Cheating in SF?

October 13, 2014

I ran across Ninth Circuit’s Neutrality Questioned on Gay Rights, by Lyle Denniston for SCOTUSblog, late Monday afternoon. It’s an interesting, well-written piece that offers a jumping off point for discussing how cases get assigned.

A group which opposes same sex marriage has asked the Ninth Circuit for en banc review after a three-judge panel allowed same sex marriages in Nevada. Now, I touched on en banc review in Snoozer! back in March. In simple terms, in federal appellate courts three judges hear a case, and the entire complement of active judges can reconsider a decision by granting en banc review. (Read the earlier post for special rules associated with the Ninth Circuit, because of its size.)

And the basis for en banc request? In part, the Coalition for Protection of Marriage raises the substantive issues associated with same sex marriage, which have been rejected by almost every court which has considered them. The other part involves a statistical study which shows, purportedly, that Judge Marsha Berzon and Judge Stephen Reinhardt—judges receptive to pro-same sex marriage arguments—have been on same sex marriage cases together often enough that the odds against that happening are 441-1. It’s the claim about funny business in the assignment process that caught my attention.

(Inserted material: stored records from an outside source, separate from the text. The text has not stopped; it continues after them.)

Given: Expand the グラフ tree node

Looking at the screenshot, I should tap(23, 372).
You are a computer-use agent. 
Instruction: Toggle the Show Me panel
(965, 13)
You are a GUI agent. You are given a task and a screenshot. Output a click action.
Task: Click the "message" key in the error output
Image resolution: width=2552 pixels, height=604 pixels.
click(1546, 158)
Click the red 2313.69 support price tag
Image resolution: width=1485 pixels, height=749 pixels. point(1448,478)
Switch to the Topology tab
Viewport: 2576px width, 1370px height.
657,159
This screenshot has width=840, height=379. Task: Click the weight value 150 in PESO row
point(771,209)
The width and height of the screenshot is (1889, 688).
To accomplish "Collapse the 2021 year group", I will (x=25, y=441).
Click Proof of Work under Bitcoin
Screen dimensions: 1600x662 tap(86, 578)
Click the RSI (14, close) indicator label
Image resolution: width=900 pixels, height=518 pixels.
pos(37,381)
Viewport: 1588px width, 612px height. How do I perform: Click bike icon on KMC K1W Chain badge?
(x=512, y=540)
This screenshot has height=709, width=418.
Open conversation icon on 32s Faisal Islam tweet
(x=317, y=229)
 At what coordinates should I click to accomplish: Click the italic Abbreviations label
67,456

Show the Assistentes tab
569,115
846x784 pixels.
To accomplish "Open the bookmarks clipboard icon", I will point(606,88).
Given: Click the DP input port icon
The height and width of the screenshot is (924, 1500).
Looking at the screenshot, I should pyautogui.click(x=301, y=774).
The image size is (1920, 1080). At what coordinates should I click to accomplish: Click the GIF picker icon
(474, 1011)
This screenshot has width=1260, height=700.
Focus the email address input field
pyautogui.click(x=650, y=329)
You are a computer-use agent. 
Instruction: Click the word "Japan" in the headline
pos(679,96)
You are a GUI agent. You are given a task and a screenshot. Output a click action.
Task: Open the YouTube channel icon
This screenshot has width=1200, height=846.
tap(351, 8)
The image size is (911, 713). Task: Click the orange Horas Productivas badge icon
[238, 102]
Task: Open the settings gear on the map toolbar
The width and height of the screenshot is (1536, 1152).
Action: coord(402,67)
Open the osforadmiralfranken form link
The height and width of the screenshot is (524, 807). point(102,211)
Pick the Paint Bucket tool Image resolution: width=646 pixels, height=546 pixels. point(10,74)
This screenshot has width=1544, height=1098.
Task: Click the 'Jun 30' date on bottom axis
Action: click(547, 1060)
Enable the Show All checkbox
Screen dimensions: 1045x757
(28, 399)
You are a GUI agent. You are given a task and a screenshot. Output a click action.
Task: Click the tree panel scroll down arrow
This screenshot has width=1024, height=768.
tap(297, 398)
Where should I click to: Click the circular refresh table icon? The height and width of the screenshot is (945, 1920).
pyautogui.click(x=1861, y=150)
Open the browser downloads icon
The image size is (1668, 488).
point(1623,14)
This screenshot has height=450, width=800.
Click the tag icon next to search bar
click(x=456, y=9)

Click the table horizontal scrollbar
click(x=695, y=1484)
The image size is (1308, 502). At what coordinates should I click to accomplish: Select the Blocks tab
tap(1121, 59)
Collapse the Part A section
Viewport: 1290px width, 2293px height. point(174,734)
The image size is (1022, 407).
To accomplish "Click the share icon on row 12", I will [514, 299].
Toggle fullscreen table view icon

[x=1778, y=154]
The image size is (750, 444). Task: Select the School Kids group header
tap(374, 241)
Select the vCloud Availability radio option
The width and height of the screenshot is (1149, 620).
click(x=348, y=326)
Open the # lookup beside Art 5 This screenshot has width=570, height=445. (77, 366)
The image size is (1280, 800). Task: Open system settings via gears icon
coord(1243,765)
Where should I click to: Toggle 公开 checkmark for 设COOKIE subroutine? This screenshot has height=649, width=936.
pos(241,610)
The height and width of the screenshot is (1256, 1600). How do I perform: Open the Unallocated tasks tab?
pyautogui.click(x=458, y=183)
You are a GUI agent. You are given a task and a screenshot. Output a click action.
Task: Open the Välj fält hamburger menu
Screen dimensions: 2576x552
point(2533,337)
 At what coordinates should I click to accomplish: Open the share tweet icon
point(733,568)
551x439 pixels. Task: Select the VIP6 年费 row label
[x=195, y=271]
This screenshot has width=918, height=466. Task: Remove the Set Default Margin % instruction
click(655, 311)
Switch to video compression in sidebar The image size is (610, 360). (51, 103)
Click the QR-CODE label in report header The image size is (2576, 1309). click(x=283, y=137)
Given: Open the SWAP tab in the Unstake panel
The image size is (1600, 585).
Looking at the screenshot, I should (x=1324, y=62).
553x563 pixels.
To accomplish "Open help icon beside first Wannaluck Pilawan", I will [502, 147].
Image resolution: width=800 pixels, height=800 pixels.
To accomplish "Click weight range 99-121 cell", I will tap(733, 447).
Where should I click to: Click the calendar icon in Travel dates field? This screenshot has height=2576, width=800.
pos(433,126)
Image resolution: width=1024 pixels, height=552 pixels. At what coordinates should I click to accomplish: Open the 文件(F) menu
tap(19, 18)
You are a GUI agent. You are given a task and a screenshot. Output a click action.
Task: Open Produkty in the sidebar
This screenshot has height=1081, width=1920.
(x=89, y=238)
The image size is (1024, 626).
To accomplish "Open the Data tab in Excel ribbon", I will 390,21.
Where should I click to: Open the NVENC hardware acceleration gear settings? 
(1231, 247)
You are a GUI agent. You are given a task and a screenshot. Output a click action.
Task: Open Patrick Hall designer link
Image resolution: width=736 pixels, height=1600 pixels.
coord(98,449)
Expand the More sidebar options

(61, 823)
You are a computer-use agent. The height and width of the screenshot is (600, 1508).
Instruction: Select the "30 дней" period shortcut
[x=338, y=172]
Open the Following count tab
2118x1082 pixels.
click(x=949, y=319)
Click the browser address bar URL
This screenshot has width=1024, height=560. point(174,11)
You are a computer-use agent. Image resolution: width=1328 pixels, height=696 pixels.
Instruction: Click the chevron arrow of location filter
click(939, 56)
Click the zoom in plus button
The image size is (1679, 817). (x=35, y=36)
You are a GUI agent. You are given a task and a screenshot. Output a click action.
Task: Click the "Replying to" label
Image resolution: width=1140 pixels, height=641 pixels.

To the best of my knowledge, every court system assigns cases randomly. In the Arizona state court system each side also gets one opportunity to strike the assigned judge, for any reason, so long as the strike gets exercised before the judge rules on any issue. Strikes get used sparingly, however, as:  (a) there may be a judge you want less than the one you have, and there are attorneys who believe, at least in the past, that Judge A might be your punishment for striking a judge; and (b) attorneys believe, notwithstanding judicial claims to the contrary, that judges keep a list of attorneys who have struck them.

Federal courts do not have a “strike” rule. All state and federal systems do, however, provide for seeking the removal of a judge on account of bias. (Only the U.S. Supreme Court allows a justice with an interest in the outcome of a case to help decide the case, and it’s only the potential for impeachment—and ethics, at least on the part of some justices—that limits situations involving clear bias.)

So what do we make of the claim by the Nevada group? I’m no math wiz, for sure, but if the math is right, it might be true that “there’s something rotten in Denmark San Francisco.” And if someone has been gaming the system, it matters not at all to me that the cause may be just. There is no justice if I can choose the judge who decides my case. True it is that people make contracts in which they agree to have Attorney X arbitrate disputes, but in those cases they have made agreements in advance, under transparent circumstances. The notion that someone might be gaming the system by selecting the decider offends me, and it should offend anyone who cares about fair play and substantial justice, even when the alleged cheating helps a favored cause.